The Movie Club

A “Great Miniseries” Is No Insult

Dear Friends,

Apology accepted, Roger. But really I was just teasing you a little. I don’t want you to think I’ve been carrying a grudge all year. To be honest, while I was a bit wounded last December to find myself publicly pre-judged, your skepticism about my hiring was perfectly justified. Had I been in your position, I might have reacted similarly. So next time I’m in Chicago, maybe we can have a beer (selected by David) and talk Bresson and Ozu.

Thanks for the love advice, guys. I haven’t gotten around to Two Family House or Lies yet, but I’ll check them out. And while I liked Pola X (curiously enough one of two French-language film adaptations of Melville novels released in Melville’s homeland this year), the amour was un peut trop fou for my bourgeois sensibilities. As for An Affair of Love, I found it impossibly coy and pretentious: I don’t care if we never see what’s going on behind the hotel door, but why not tell us their damn names? I’m glad, though, to be reminded of High Fidelity, which in turn reminds me (because of the lovely Iben Hjelje) of the Dogma 95 romantic comedy Mifune (a movie I know David hated and Roger liked). There was also, now that I think of it, Sandrine Bonnaire’s desperate passion for the young swimmer played by Sergei Bodrov Jr. in East-West and the romance between the two young boxers in Girlfight–a bit contrived, yes, but their first kiss was one of the better screen smooches I’ve seen in a while. The confused, desperate connection between Samantha Morton and Billy Crudup in Jesus’ Son was also sad and affecting. So maybe it wasn’t such a bad year for love after all.

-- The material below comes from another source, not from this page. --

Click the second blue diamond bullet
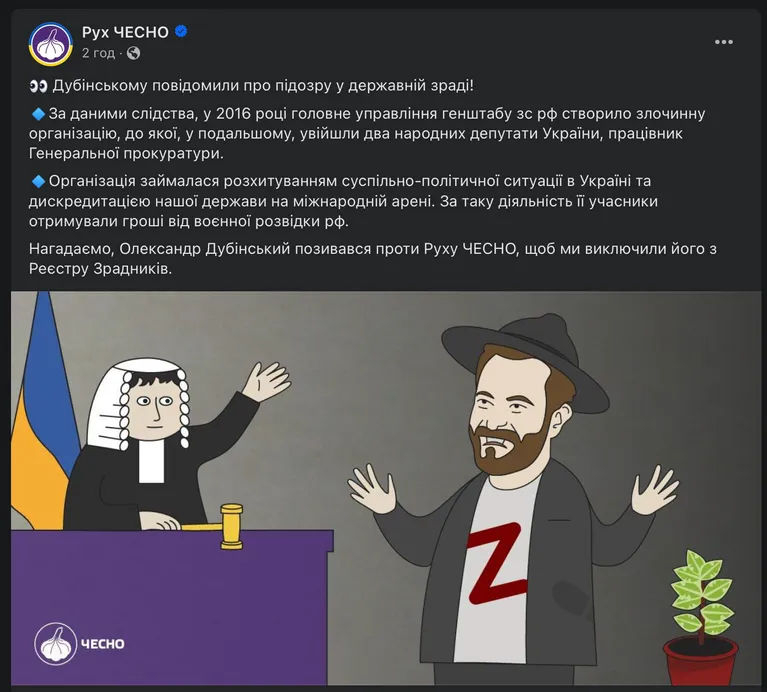Image resolution: width=767 pixels, height=692 pixels. coord(38,181)
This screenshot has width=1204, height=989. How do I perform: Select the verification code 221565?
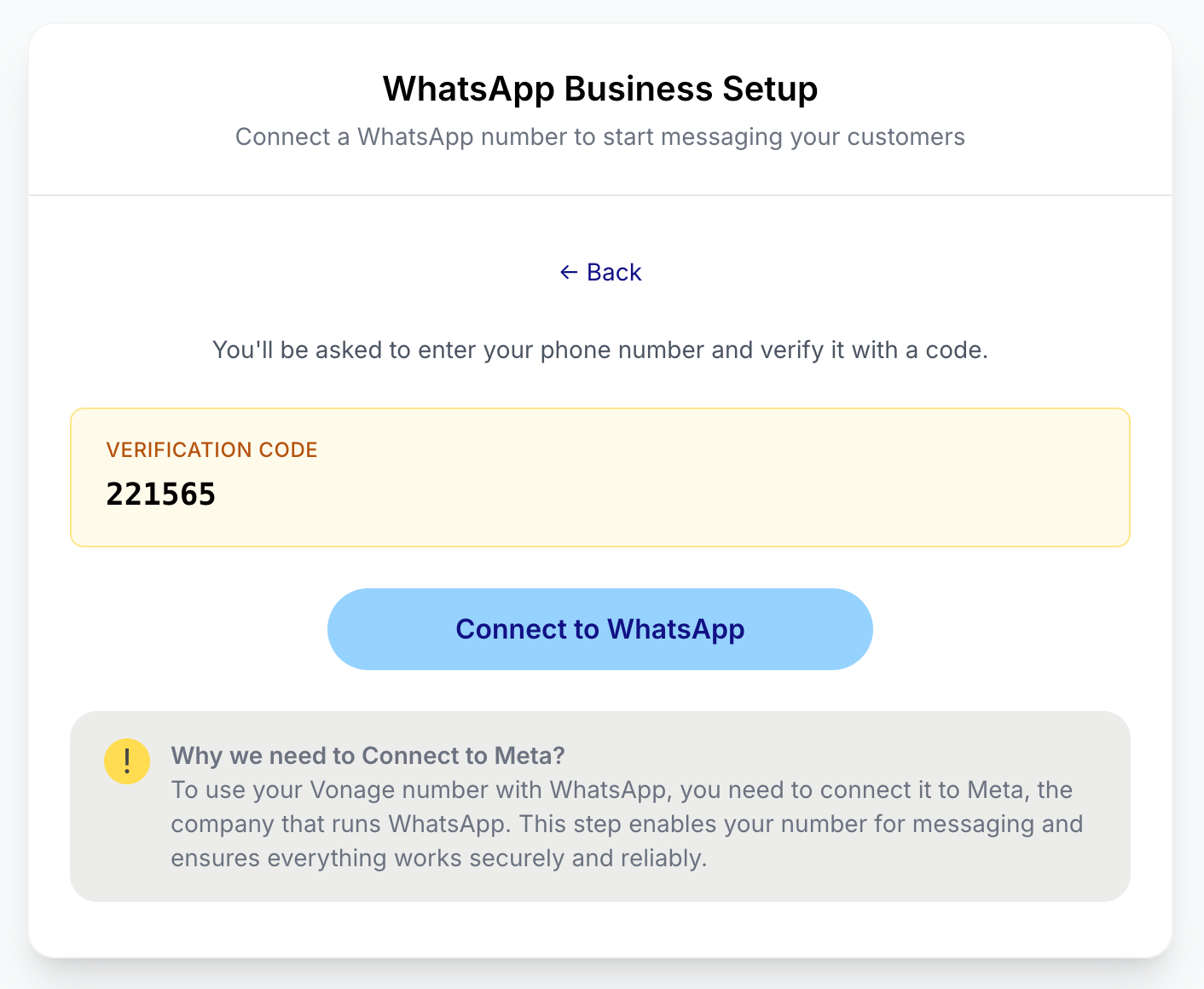pyautogui.click(x=161, y=494)
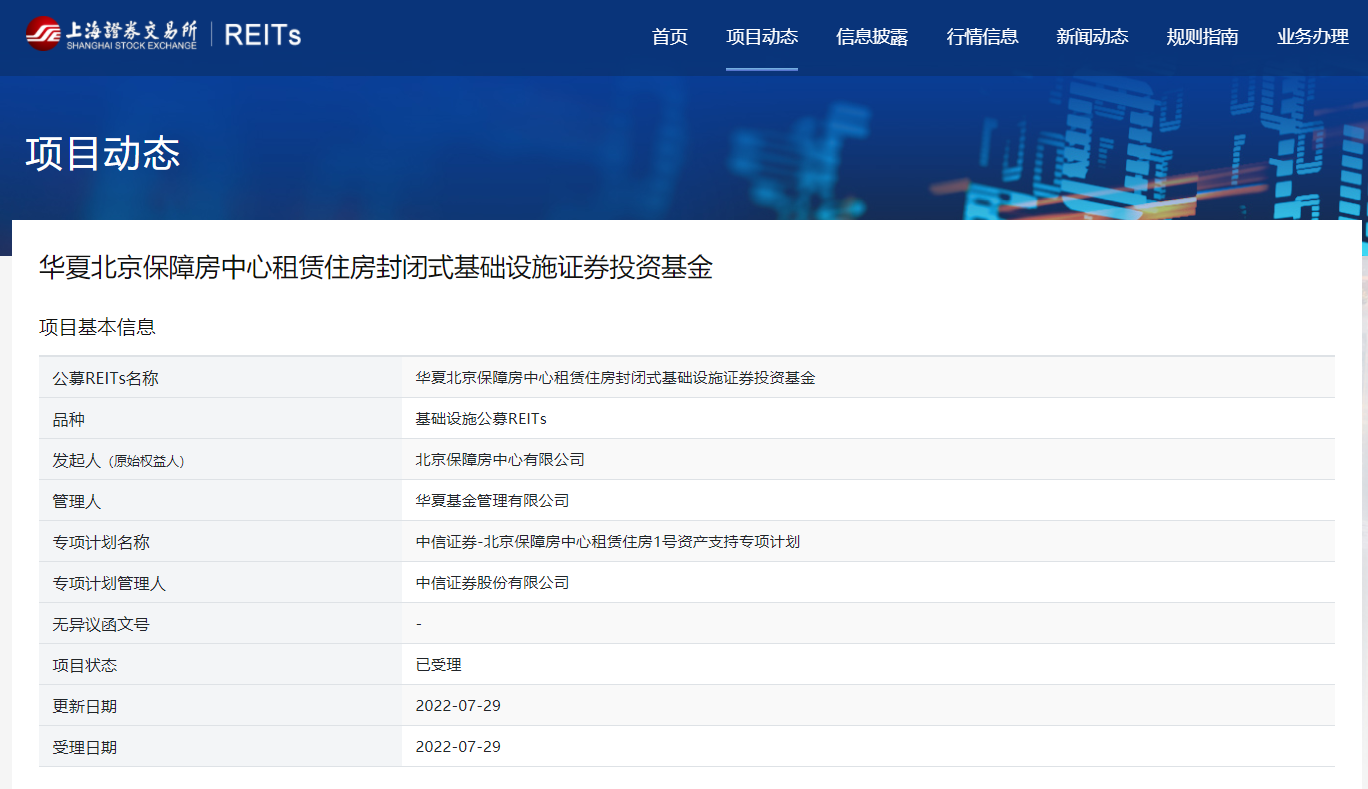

But Jim, I don’t share your admiration for House of Mirth. Or rather, as Sarah said of Traffic, I admired the movie but didn’t love it. (If I have time to post again, maybe I’ll say more about why). This distinction between admiration and love is an important one, by the way, one that goes to the heart of what we do. Our job, more or less, is both to articulate rational, considered judgments of what we see and to communicate our affective responses to it. Sometimes–often, maybe–the head and the heart are at odds. Just as it’s possible to admire what you can’t love, it’s possible to love what you’re unable to admire. For example, the more I thought about Almost Famous, the more I became aware of its flaws–Sarah, you told me in conversation you found it “soft,” and you were right–but the experience of watching the movie filled me with such pleasure that, like you, Roger, I felt like hugging myself. (To clear up a possible grammatical ambiguity in the last sentence: Roger’s review did NOT say “I liked this movie so much I felt like hugging A.O. Scott.”) The tricky part of writing criticism is doing justice to your own ambivalence while still giving your readers some clear basis for deciding whether or not they should go see the movie.

This morning I watched a bit of Yi Yi on video and found myself agreeing with both Jim and David. There’s an early scene during the brother-in-law’s wedding party shot with a stationary camera a good distance from the dozen or so characters milling around in the rented ballroom. Even on a decent-sized TV screen, you feel as though you need binoculars. And yet there is something about the intimacy of the story and its slowly unfolding complexity that does seem suited to television, which I think can do subtext, David, even if, in its American network incarnation, it usually chooses not to. And as Sarah suggests, to note the affinities between You Can Count on Me and high-quality television is not so much to diminish its achievement as to identify it. I should confess a bias: I would generally much rather watch television than go see a play. Had it been staged, I expect You Can Count on Me would have contained a lot more speechifying and long scenes of the brother and sister reminiscing about their childhood the way characters in plays almost always, and real people almost never, do. Film critics invoke television in a reflexively pejorative way, perhaps because we persist in seeing it as the natural enemy of the art form we cherish. My original question on Wednesday was meant to tease out this unexamined bias, which I think is based on some misguided aesthetic assumptions (as well as some sound ones) and on anxieties that go back at least a generation, if not two. In the ‘50s and ‘60s people feared that TV would kill the movies. But as Jim points out, television has also been a medium that has nurtured and supported filmmakers. This has been the case in Europe more than here, though mention should be made of Tanner 88, Robert Altman (who got his start in series television) and Garry Trudeau’s amazing campaign miniseries for HBO (available on video, though not easy to find), which helped get Altman back into the game in addition to being uncannily prophetic about the political culture of the 1990s. So while Yi Yi is unquestionably a great work of cinema, it’s not automatically an insult to say that it might have been a great miniseries. Berlin Alexanderplatz was a great miniseries, and so was Hanif Kurieshi and Roger Michell’s The Buddha of Suburbia (which was better than the feature film Sammy and Rosie Get Laid in part because the miniseries format allowed for a broader social and historical perspective).

Time is running out, and there are so many loose ends dangling. I was hoping to pick up on Sarah’s mention of Lupe Ontiveros to get back to the discussion of race that David gestured toward in his first post. I was also hoping to offer some words in defense of O Brother Where art Thou? and Dr. T. and the Women … maybe later.